A court ruling has established that data collected through cookies can constitute sensitive personal data under the GDPR when it can be used to infer information about health, political beliefs, sexual orientation, or other protected categories. This significantly raises the compliance bar for cookie-based analytics and advertising.

The Legal Reasoning

The GDPR defines special categories of sensitive data including health information, political opinions, religious beliefs, and sexual orientation. Traditionally, these categories were interpreted narrowly. The ruling expanded this interpretation: if data can be used to infer sensitive information -- even if that was not the original collection purpose -- it must be treated as sensitive data.

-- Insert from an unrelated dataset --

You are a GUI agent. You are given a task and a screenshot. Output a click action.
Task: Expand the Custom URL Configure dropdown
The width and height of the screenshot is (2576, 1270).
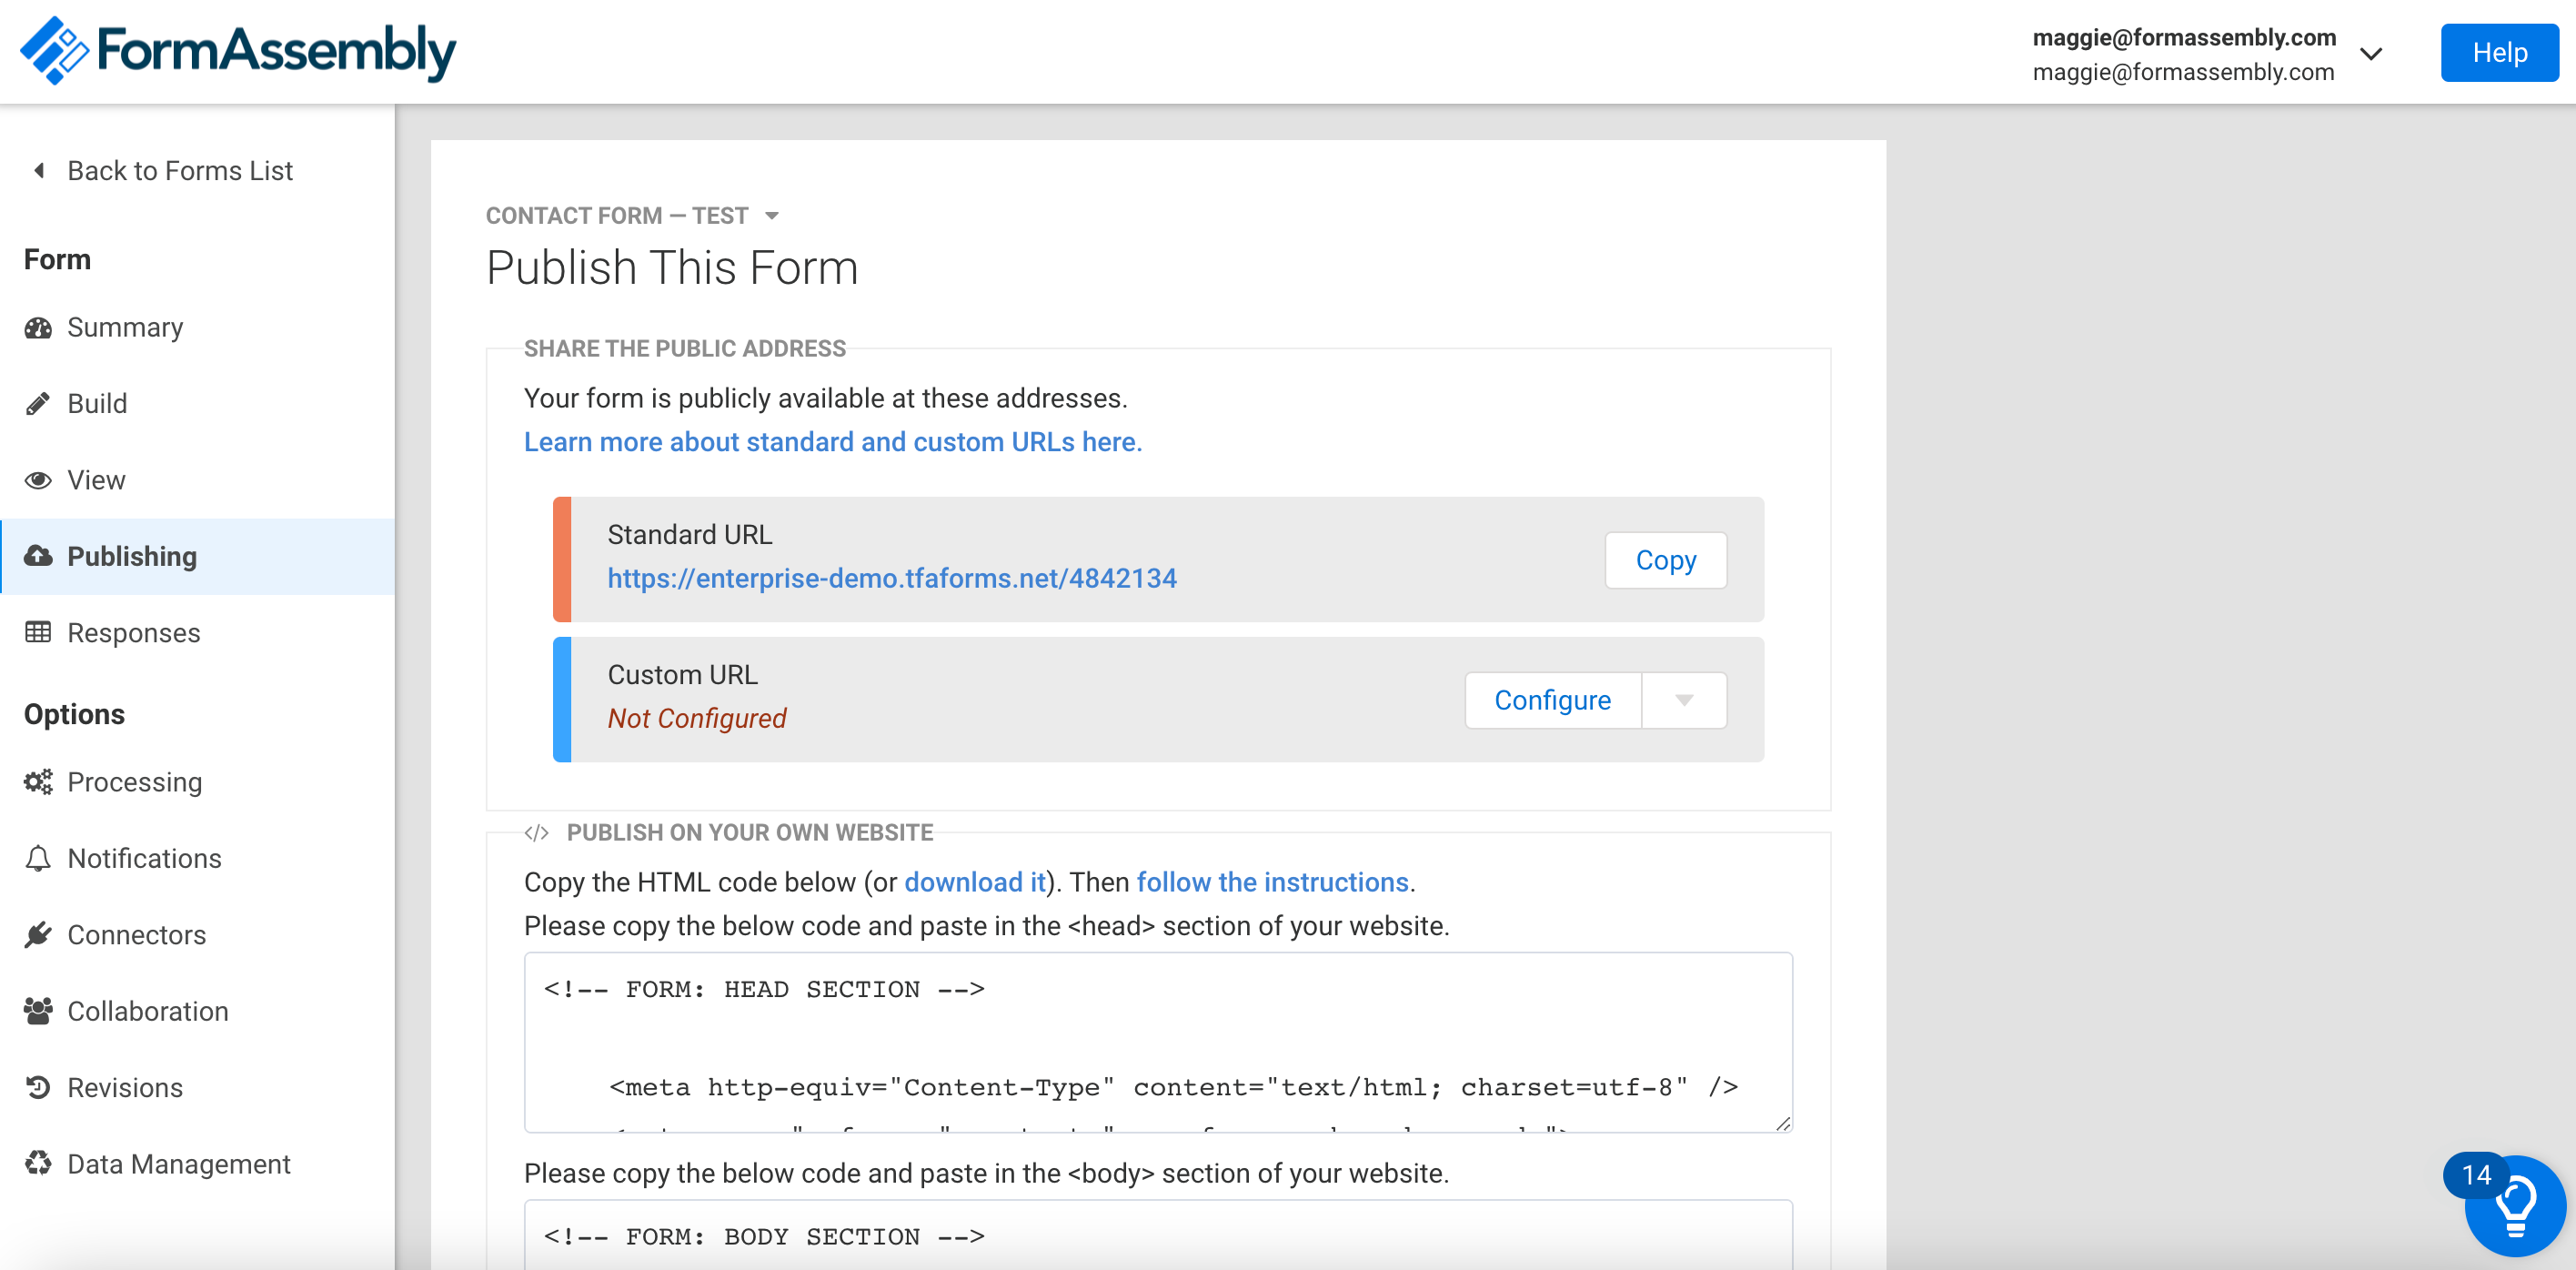[1684, 699]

Browsing history collected through cookies inevitably reveals sensitive information. A user visiting health-related websites, political party pages, or religious organizations generates data from which sensitive inferences can be drawn. Since cookie-based analytics collect browsing patterns at scale, the probability that any dataset contains sensitive inferences is extremely high.

Compliance Implications

Sensitive data processing under the GDPR requires explicit consent -- a higher standard than ordinary consent. It may also trigger mandatory data protection impact assessments. Most cookie consent mechanisms do not meet the threshold for explicit consent, and most organizations have not conducted DPIAs for their analytics implementations.

The Takeaway

This ruling makes the compliance position of cookie-based analytics significantly more precarious. Organizations that avoid collecting browsing data altogether -- through cookieless, privacy-first analytics -- are unaffected because they never create datasets from which sensitive inferences could be drawn.